**Your goal:** Every line below that contains the word "Social" must be copied.

# # #

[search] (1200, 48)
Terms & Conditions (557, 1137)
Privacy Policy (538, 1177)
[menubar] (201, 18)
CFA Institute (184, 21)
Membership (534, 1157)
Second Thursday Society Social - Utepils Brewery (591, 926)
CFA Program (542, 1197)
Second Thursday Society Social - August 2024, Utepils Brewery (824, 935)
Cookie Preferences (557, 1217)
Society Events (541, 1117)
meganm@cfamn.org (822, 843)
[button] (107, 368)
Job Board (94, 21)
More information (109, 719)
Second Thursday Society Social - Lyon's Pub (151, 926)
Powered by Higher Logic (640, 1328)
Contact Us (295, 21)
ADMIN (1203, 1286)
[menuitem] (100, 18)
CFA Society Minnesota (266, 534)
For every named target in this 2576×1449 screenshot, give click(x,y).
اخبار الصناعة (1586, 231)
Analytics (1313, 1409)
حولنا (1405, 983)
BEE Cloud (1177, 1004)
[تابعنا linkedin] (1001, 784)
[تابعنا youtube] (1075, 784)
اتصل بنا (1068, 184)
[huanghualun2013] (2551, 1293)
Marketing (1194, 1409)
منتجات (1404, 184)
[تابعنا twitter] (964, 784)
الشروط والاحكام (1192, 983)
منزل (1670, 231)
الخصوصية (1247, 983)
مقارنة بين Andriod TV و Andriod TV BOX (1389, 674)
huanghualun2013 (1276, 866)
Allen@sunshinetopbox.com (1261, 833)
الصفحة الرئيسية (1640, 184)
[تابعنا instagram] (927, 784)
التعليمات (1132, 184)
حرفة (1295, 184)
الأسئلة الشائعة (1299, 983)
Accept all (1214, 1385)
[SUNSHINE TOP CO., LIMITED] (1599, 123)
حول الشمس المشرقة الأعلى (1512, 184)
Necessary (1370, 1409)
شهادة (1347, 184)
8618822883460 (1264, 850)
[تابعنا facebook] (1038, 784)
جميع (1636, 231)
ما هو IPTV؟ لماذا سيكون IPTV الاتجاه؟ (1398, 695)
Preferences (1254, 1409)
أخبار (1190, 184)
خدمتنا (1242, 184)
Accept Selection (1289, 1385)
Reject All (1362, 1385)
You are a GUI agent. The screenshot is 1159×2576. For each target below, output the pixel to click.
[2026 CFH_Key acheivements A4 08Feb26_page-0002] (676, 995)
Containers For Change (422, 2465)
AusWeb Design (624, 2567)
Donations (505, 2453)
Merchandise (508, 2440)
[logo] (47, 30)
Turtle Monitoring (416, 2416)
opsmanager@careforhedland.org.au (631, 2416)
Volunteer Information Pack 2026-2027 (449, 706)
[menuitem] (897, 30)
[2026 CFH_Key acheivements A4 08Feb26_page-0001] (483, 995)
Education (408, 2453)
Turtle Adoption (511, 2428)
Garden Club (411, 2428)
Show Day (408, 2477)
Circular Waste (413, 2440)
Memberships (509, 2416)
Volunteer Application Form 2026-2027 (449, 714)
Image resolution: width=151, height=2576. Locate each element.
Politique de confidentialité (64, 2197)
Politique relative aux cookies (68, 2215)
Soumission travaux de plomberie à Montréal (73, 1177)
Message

# # #

**Result of the exercise:**
Second Thursday Society Social - Utepils Brewery (591, 926)
Second Thursday Society Social - August 2024, Utepils Brewery (824, 935)
Second Thursday Society Social - Lyon's Pub (151, 926)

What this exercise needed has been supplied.